DOC BUENOS AIRES 2022: LECCIONES DE COMOLLI
Este no es un texto de presentación, ni tampoco de despedida. Hace mucho escribimos un texto de presentación: fue en 1999, cuando en el marco de la IV MEACVAD (Muestra Euroamericana de Cine, Video y Arte Digital) Jean-Louis Comolli vino por sólo tres días a Buenos Aires. La breve visita fue sucedida por otra, y luego otra, hasta que a lo largo de dos décadas se nos hizo habitual estar al tanto de sus películas y sus publicaciones. Llegó a construirse una asiduidad que hacía fácilmente imaginable el siguiente reencuentro. En aquella visita inicial, una antología de sus escritos sobre el cine documental en el volumen compilado por Jorge La Ferla, Medios Audiovisuales, ontología, historia y praxis nos brindó la excusa para introducir por escrito a su contribución fundamental. Es pasmoso apreciar cómo aquella colección de textos de los años noventa, que ocupaban un centenar de páginas del volumen, mantienen hoy una vigencia absoluta.
Por otra parte, ver uno de sus films o leer a Comolli aporta otra evidencia: estas líneas tampoco pueden configurar una despedida, porque la frecuentación de sus películas y textos aportan una voz inconfundible, y uno diría también una particular dimensión de escucha que siempre cultivó como rasgo distintivo, que siempre exige de sus lectores o espectadores una relación dialógica. Tratando con ellos, de alguna manera, el autor aún nos acompaña. Este texto servirá entonces, a lo sumo, para dejar constancia de algunas cosas que, a lo largo de un camino de más de dos décadas, aprendimos con Comolli.
La alusión que el título hace a lecciones debe ser entendida en un sentido completamente opuesto al de un ánimo aleccionador. Si bien además de crítico, teórico y cineasta, Comolli era profesor, lo era desde un ángulo que descartaba de inicio cualquier atavío profesoral. Su enunciación requería más bien de pares, interpelados por lo que podían aprender, tanto él como sus interlocutores, del cine, por medio de una relación en común. Eso le permitió siempre un trato productivo y lateral con la academia, apto para las entradas y salidas de un discurso que se autorizaba más allá del claustro, precisamente poniendo en crisis los argumentos de autoridad.
____________________
[Actividades propuestas]
**1.** Devuelve sin cambios el fragmento del texto sobre Comolli que comienza con las palabras que contienen "La alusión que" y termina con "argumentos de autoridad.".
**2.** Responde brevemente según el texto sobre Comolli:
(a) ¿En qué año visitó Comolli Buenos Aires por primera vez?
(b) ¿Quién compiló el volumen Medios Audiovisuales, ontología, historia y praxis?
(c) Además de crítico, teórico y cineasta, ¿qué otra actividad ejercía Comolli?

[Líneas de datos]
____________________
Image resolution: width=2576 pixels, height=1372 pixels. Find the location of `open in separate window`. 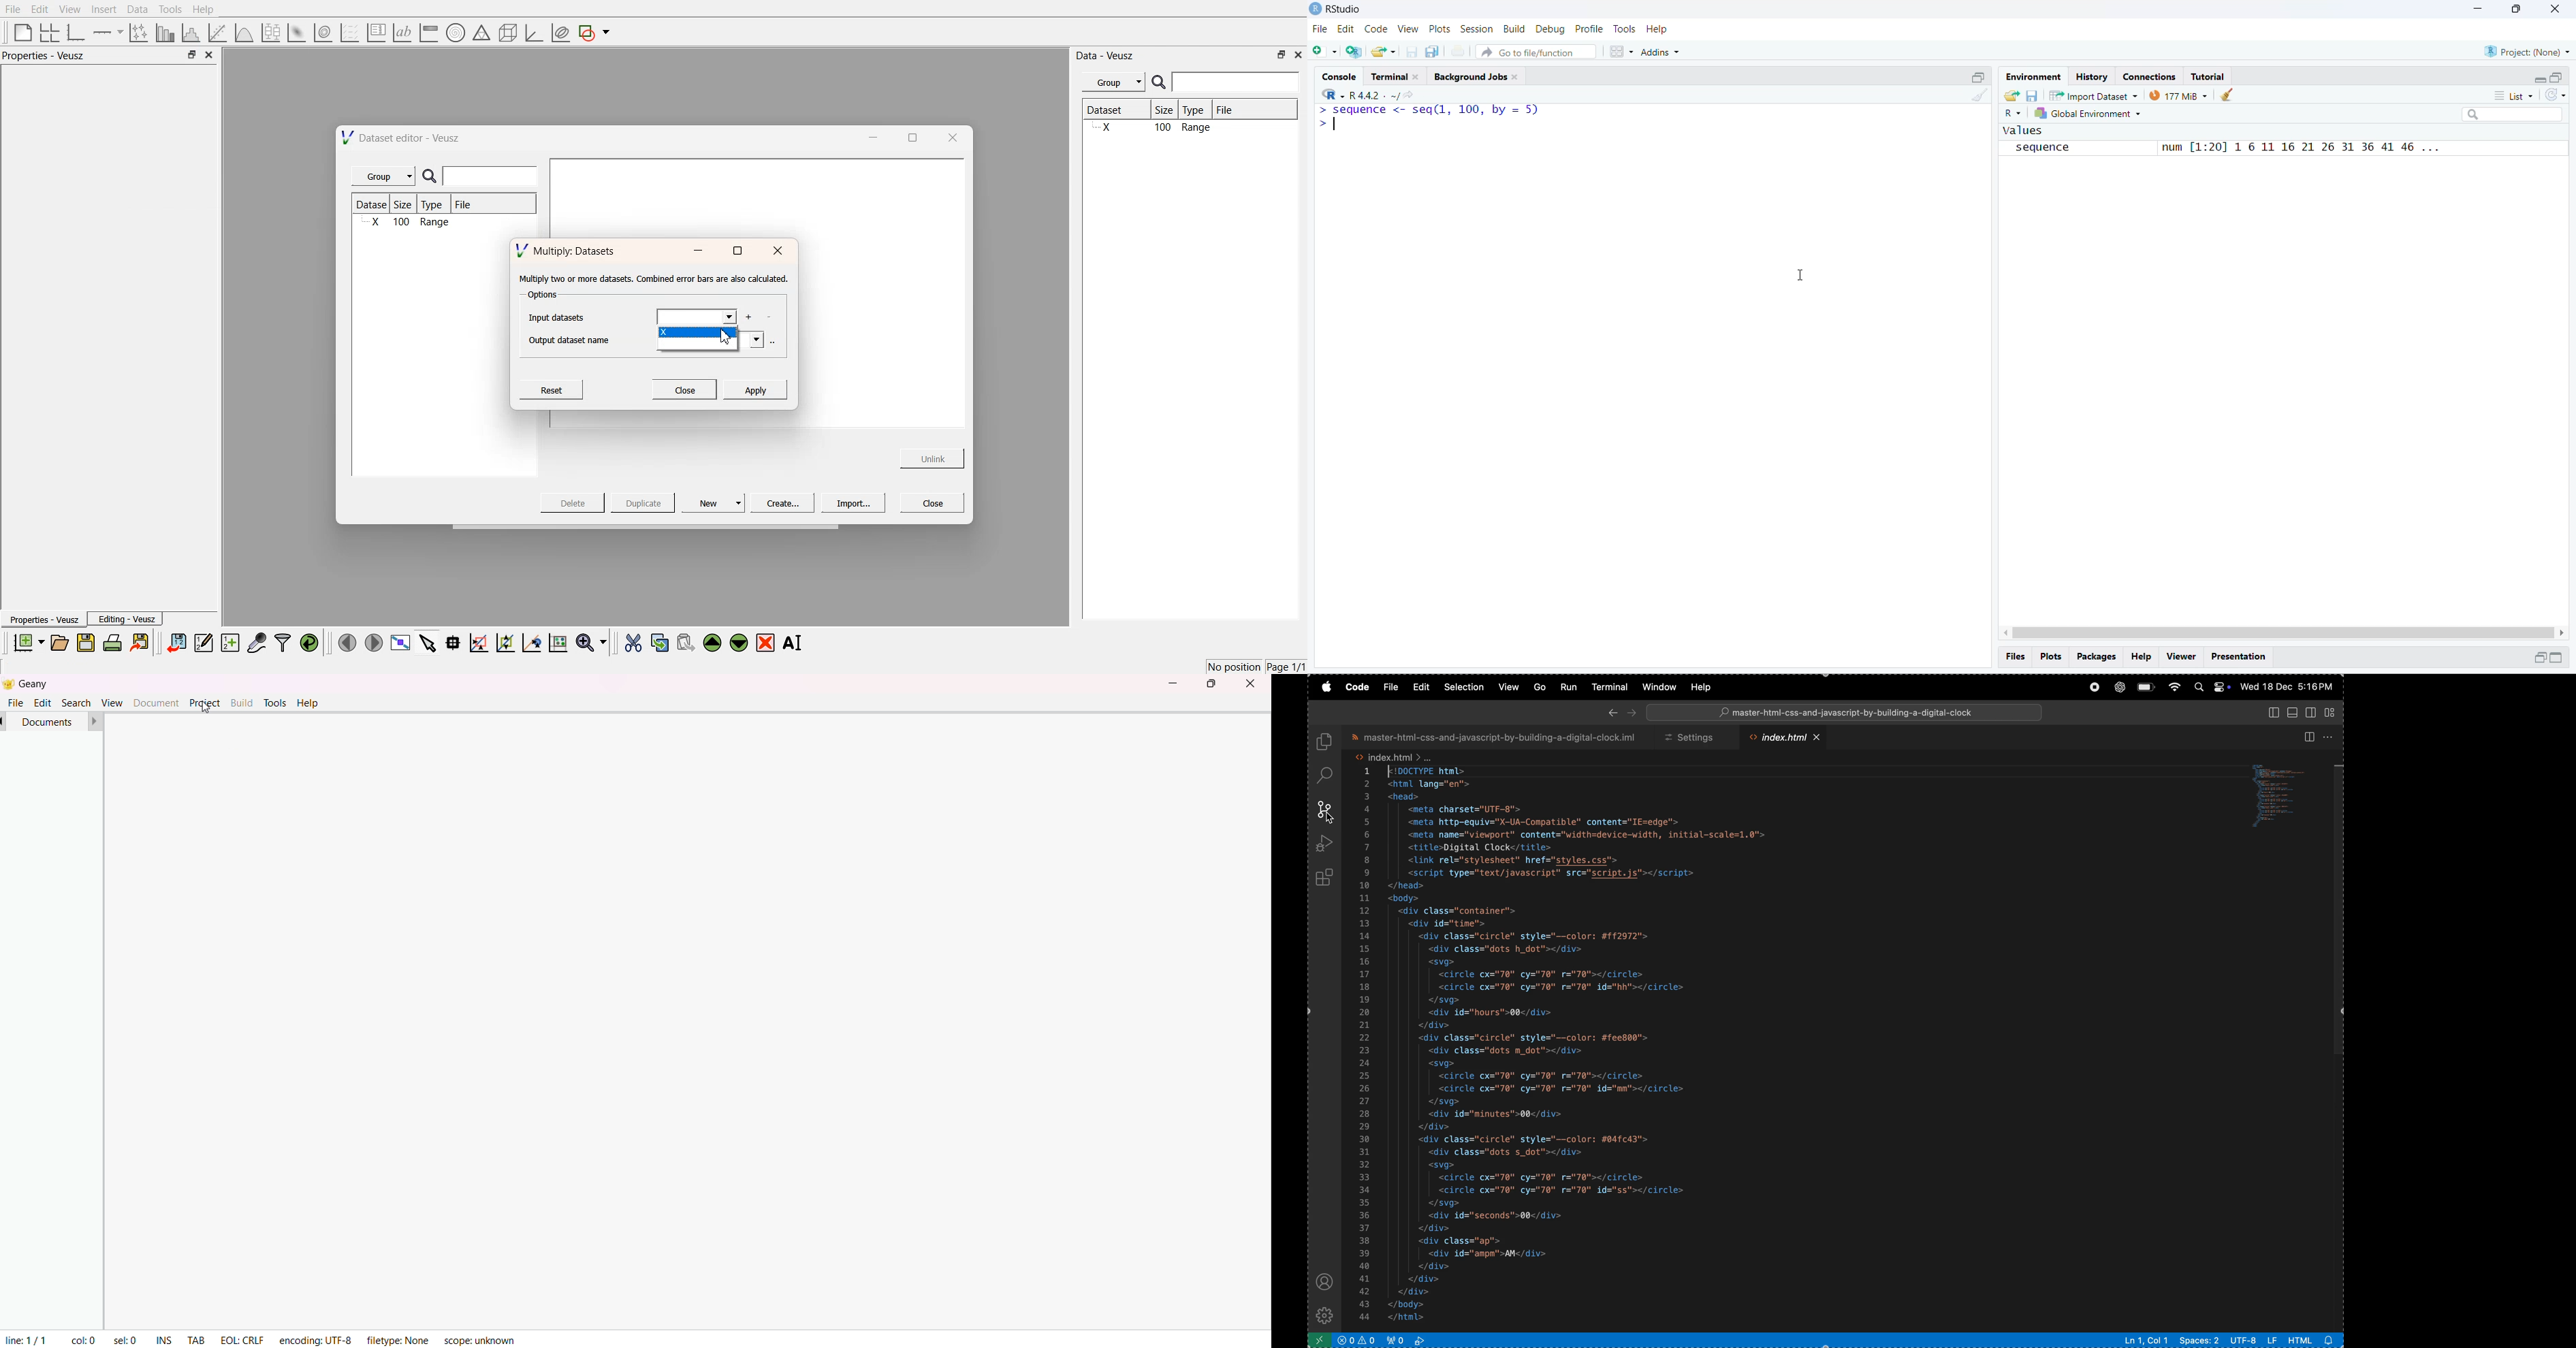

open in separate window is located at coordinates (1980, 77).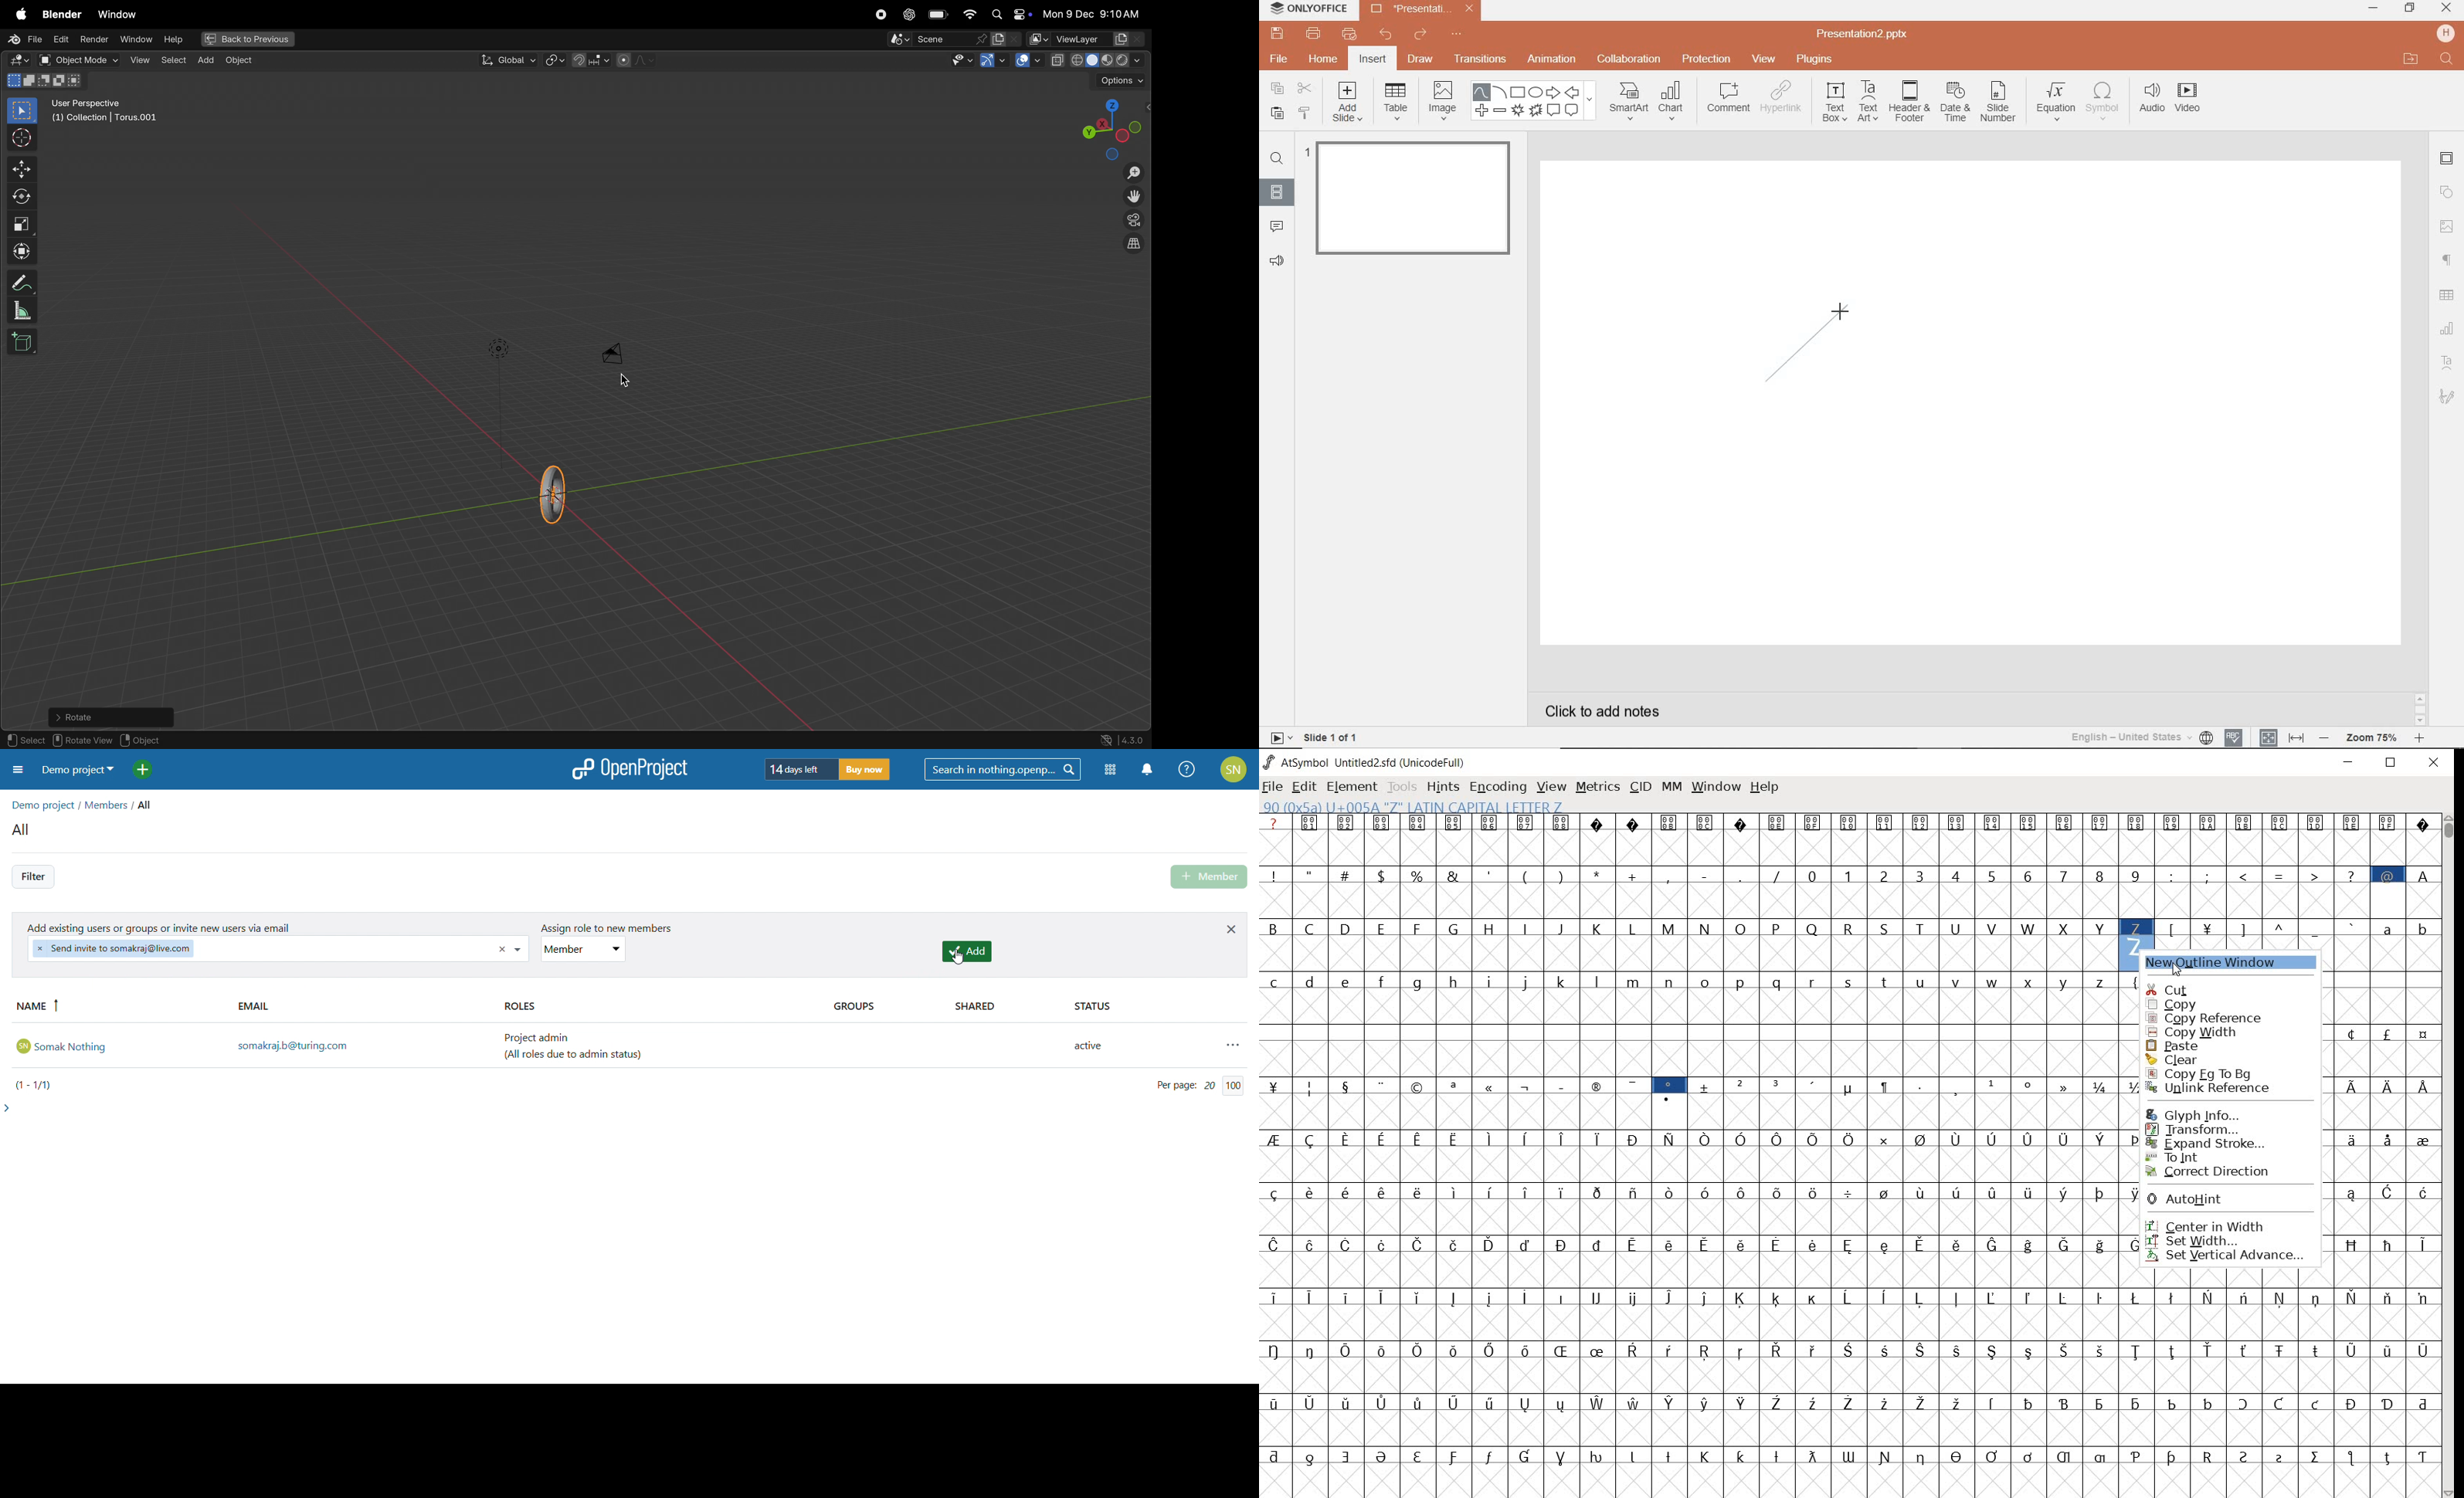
____________________
[Respuestas correctas]
**1.**
La alusión que el título hace a lecciones debe ser entendida en un sentido completamente opuesto al de un ánimo aleccionador. Si bien además de crítico, teórico y cineasta, Comolli era profesor, lo era desde un ángulo que descartaba de inicio cualquier atavío profesoral. Su enunciación requería más bien de pares, interpelados por lo que podían aprender, tanto él como sus interlocutores, del cine, por medio de una relación en común. Eso le permitió siempre un trato productivo y lateral con la academia, apto para las entradas y salidas de un discurso que se autorizaba más allá del claustro, precisamente poniendo en crisis los argumentos de autoridad.

**2.**
(a) En 1999.
(b) Jorge La Ferla.
(c) Era profesor.